Problem description:
Retype, with no changes, the lines of the listing from the one containing "700x582 pixels." through the one containing "Looking at the", both included.

Data in this exercise:
>> Start

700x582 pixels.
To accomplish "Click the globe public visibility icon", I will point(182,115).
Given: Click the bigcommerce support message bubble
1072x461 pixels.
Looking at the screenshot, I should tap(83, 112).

>> End
>> Start

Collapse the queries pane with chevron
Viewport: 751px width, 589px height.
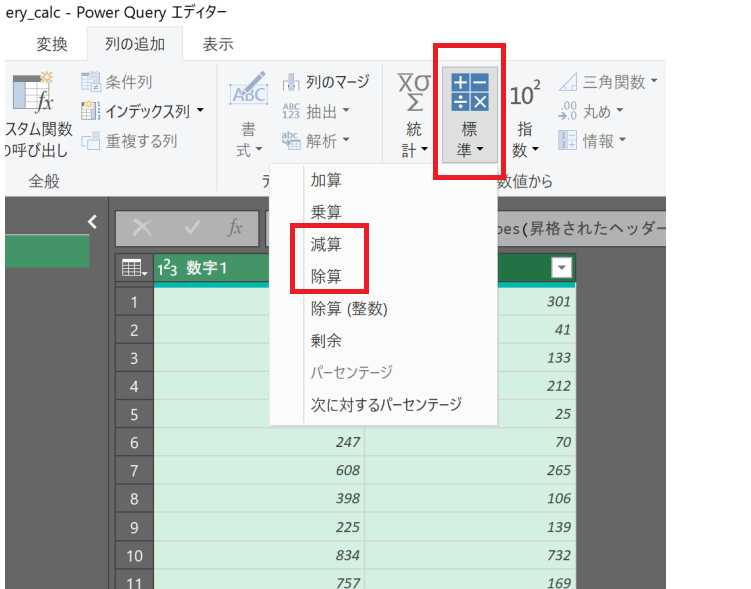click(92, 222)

>> End

Written solution:
700x582 pixels.
To accomplish "Click the globe public visibility icon", I will point(182,115).
Given: Click the bigcommerce support message bubble
1072x461 pixels.
Looking at the screenshot, I should tap(83, 112).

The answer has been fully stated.